There are multiple avenues to increase housing inventory. The main way is to build “missing middle” homes – moderately sized, low-cost dwellings, such as townhomes, duplexes and small multifamily units. To promote the construction of missing middle homes, policymakers and homebuilders would do well to streamline and accelerate the usually slow and complicated housing permit approval process. Local governments should also examine and reform their zoning policies to ensure that all potential construction sites are evaluated. Exclusionary zoning practices are far too common in the U.S., and these policies restrict the construction of affordable housing. By challenging the practical and legal barriers to upending outdated zoning policies, we can start to build affordable homes in many more locales.

Drawing from your expertise in household finance and economic inequality, how might income inequality contribute to gloomier-than-expected consumer sentiment? And what can be done in the short and medium term to increase equitable outcomes for American households?

Paige Ouimet: Before addressing its influence on sentiment, we have to agree on how to measure inequality. It is difficult to make progress on such a complex problem if we are not aligned on what we are measuring. Consider, for instance, income inequality: Are we concerned about differences in gross pay or are we more interested in differences in net pay, after accounting for taxes and government transfer programs? I think both are important metrics and should be measured. Too often, debate on inequality centers on vague definitions and incomplete measures, stoking disagreement and division, as various measures of inequality exhibit differing trends and lend themselves to disparate conclusions and prescriptions.
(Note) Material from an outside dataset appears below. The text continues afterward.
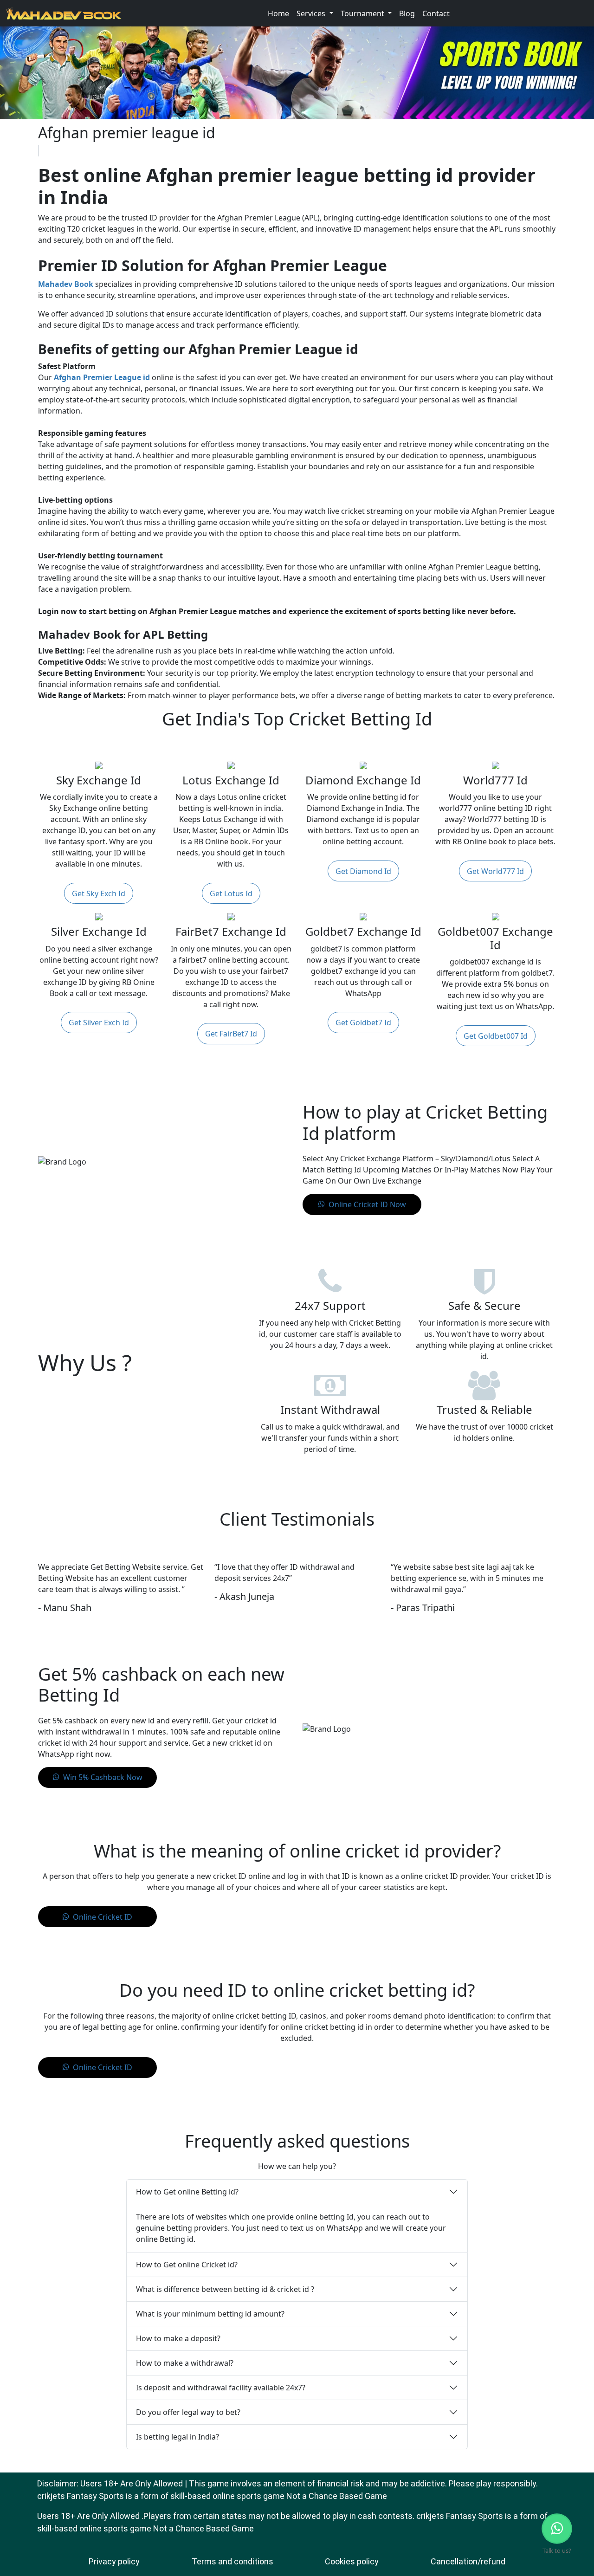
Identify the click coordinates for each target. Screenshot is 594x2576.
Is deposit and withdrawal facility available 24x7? (220, 2387)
There are many policy levers that could be pulled to address inequality. Research has shown, however, that regulations may induce firms, employees and consumers to modify their actions in ways that undo some of the expected benefits of the new policy. An example of this sort of unintended effect that I have uncovered through my research is that nondiscrimination regulations can actually harm low-wage workers by reducing overall employment. It is important to anticipate these kinds of consequences and enact policies that minimize unintended rebound effects. Among the most promising solutions for creating equitable opportunity is to ensure that all Americans have equal access to a quality, low-cost education. Achieving equitable educational outcomes would undoubtedly lead to greater economic equality.

Regarding consumer sentiment, income level is certainly a key factor determining how individuals feel about the economy. We see this evidenced in the survey data, which shows that households in the lowest third of income earners consistently express the lowest consumer sentiment.4 Different economic indicators have dissimilar effects on households depending on their income level. Inflation has a particularly strong, negative effect on low-income households because low-wage individuals and families spend a large portion of their income on necessities, namely housing, food and fuel. If you’re a family of four spending more than half of your income on rent and food, and then those expenses increase by 20%, that level of inflation could lead to insolvency and destitution. It would certainly be a major stressor.

Interest rate hikes, on the other hand, tend to affect middle- and high-income household sentiment more, as they represent a large share of potential homeowners whose mortgage payments stand to increase with higher rates. U-M’s survey data shows this effect: From 2022-2023, the gap between the sentiment of top-tercile and bottom-tercile income households closed, and for a four-month period the lowest-earning households expressed greater sentiment than the middle- and high-income respondents, which is unprecedented in the survey’s recent history. The good news is that overall sentiment has increased among all income households since their low in 2022, and this uptick coincides with wage growth, especially for low-wage workers, a trend I expect to continue. The wage gains are small but at least in the right direction and hopefully represent the start of a long-term trend.